Although the airborne operations of civil UAS have already gathered much research attention, work is also required to determine how UAS will function when on the ground. Motivated by the assumption that large UAS will share ground facilities with manned aircraft, this thesis describes the preliminary development of an Automated Taxiing System(ATS) for UAS operating at civil aerodromes.
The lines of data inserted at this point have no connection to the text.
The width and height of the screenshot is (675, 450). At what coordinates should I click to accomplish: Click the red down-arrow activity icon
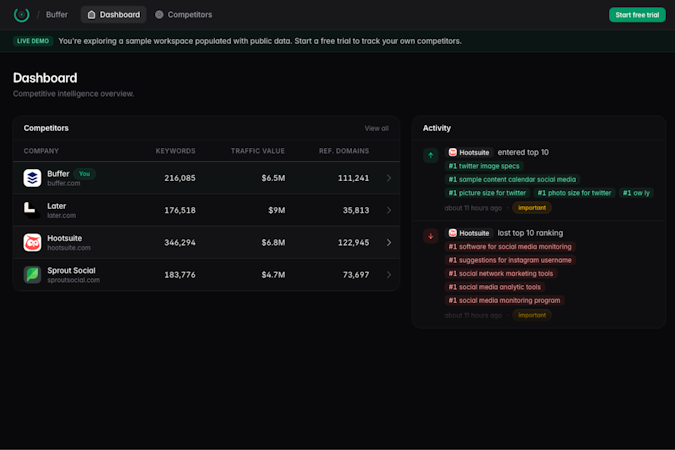[430, 236]
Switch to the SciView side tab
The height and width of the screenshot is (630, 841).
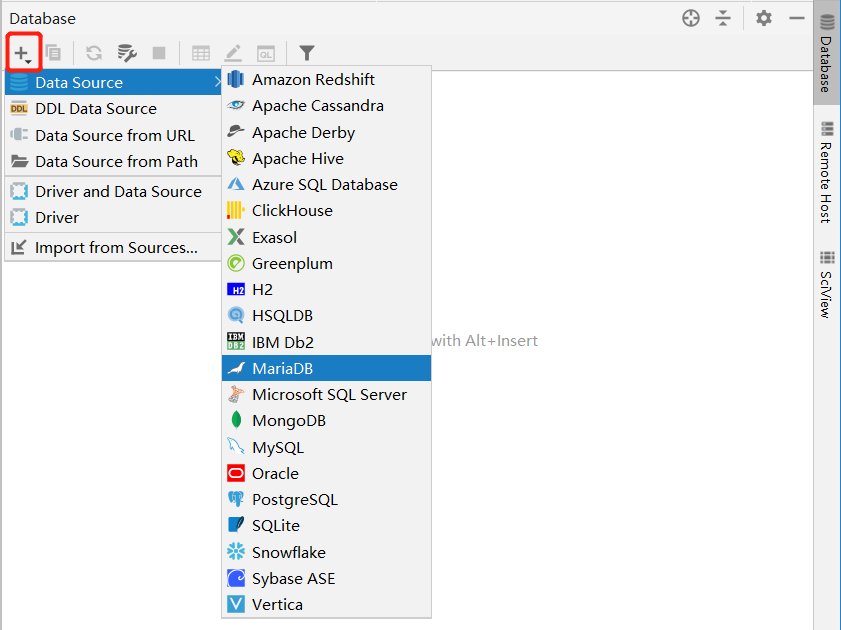(827, 285)
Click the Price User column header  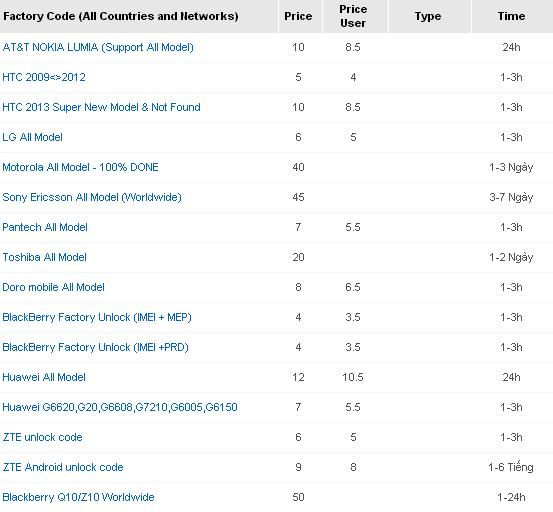click(x=353, y=16)
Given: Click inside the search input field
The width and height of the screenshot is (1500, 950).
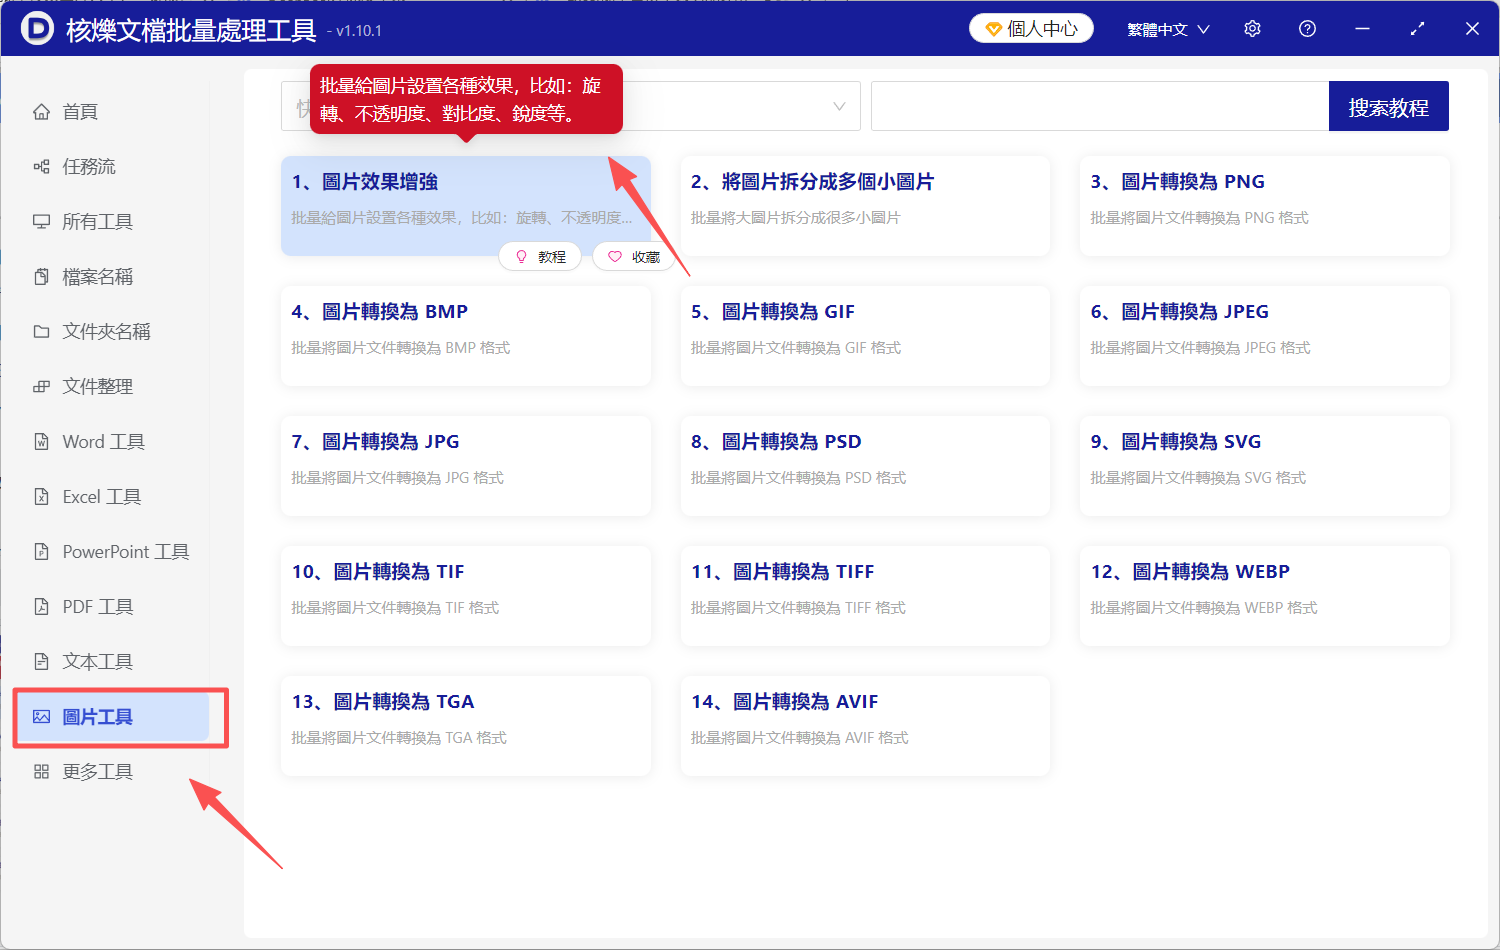Looking at the screenshot, I should click(x=1100, y=105).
To allow the ATS to function on the majority of UAS without the need for additional hardware, a visual sensing approach has been chosen, with the majority of work focusing on monocular image processing techniques. The purpose of the computer vision system is to provide direct sensor data which can be used to validate the vehicle s position, in addition to detecting potential collision risks. As aerospace regulations require the most robust and reliable algorithms for control, any methods which are not fully definable or explainable will not be suitable for real-world use. Therefore, non-deterministic methods and algorithms with hidden components (such as Artificial Neural Network (ANN)) have not been used. Instead, the visual sensing is achieved through a semantic segmentation, with separate segmentation and classification stages. Segmentation is performed using superpixels and reachability clustering to divide the image into single content clusters. Each cluster is then classified using multiple types of image data, probabilistically fused within a Bayesian network.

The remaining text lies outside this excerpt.